In other accounts of interpersonal workplace relationships, women of color reported not being invited to social events or being “accidentally” left out of information-sharing. This exclusion, whether intentional or not, made many women of color mistrust their colleagues, respondents said.
Additionally, it could impact their careers beyond relationships and support. Social exclusion opens up the possibility of women of color being left out of more important work activities that could impact their careers, HBR suggested.
For their study, HBR asked 778 women from across the country, and many internationally, questions about inclusivity and interdependence in their workplace. The average age of respondents was 42, but ages ranged from 19–71.

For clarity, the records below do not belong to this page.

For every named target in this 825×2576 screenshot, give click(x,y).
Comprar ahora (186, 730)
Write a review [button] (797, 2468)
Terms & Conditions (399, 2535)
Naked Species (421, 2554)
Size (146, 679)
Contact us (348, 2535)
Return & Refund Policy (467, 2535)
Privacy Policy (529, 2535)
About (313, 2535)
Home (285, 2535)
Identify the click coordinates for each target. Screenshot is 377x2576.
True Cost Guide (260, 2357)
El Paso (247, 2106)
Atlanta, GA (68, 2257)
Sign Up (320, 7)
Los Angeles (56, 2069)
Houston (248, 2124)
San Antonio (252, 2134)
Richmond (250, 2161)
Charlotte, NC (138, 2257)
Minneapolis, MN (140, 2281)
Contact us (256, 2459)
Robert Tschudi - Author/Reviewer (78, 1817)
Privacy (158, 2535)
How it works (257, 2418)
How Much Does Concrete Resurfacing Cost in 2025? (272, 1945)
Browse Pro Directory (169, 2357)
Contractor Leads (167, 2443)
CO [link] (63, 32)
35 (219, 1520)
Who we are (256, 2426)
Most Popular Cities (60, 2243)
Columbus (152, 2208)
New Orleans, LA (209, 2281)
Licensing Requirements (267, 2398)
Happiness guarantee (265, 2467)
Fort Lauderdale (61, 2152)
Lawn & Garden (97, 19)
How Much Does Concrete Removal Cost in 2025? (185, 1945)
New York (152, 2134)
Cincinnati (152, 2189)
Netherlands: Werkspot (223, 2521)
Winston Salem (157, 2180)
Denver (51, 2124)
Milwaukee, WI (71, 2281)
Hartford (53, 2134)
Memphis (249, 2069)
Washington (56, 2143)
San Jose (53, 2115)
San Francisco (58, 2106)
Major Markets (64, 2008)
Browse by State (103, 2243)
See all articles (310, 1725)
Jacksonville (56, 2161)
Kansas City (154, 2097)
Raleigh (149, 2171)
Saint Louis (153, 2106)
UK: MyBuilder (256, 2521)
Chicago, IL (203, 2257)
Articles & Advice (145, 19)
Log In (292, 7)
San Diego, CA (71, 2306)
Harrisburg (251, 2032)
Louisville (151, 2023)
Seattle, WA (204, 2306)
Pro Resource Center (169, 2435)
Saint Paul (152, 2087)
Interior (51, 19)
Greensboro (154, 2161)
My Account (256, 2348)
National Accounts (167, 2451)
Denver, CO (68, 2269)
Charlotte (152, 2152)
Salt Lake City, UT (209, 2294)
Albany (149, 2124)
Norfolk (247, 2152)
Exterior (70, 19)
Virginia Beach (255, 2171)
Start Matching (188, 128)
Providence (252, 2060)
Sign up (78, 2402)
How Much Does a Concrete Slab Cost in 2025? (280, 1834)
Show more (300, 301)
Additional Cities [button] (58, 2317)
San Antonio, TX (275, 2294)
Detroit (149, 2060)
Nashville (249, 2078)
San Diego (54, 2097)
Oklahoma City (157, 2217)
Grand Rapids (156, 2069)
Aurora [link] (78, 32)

Within the U.S. sample, respondents were 76 percent white, about 5 percent Black, 5 percent Hispanic, 4 percent Asian and 3 percent multiple races. Eighty-three percent worked between 31 and 50 hours per week and 79 percent had been in their field for more than five years.
Breaking down the results based on race and ethnicity, HBR found that for Black and Hispanic women in interdependent jobs, inclusive climates actually led to lower levels of emotional vulnerability.
This data suggests that though inclusivity benefits women overall, the more interdependent a Black woman’s job is, the less emotionally vulnerable she is willing to be. Black women with independent jobs that did not require as much interaction with others reported feeling more supported in these inclusive environments.
Therefore, an inclusive work climate alone may not be enough to support women of color.
In addition to these questions, the study asked respondents to share anecdotes about times they felt unsupported. Many Black women recounted feeling that even though their company practiced diversity and inclusion, they still struggled to feel a sense of belonging.
“I have never felt included in my organization. And I have worked there for 10 years,” a 41-year-old Black woman said.
“I searched for who would be the ones that I could trust,” a 45-year-old mixed-race woman said, recounting a time when she felt left out by a group she was working with at a seemingly “inclusive” company.
Other respondents of color noted fear of speaking up and sharing information.
The study draws attention to opportunities for future research on the benefits of shared sisterhood and what impacts it has on productivity, innovation, commitment and job retention.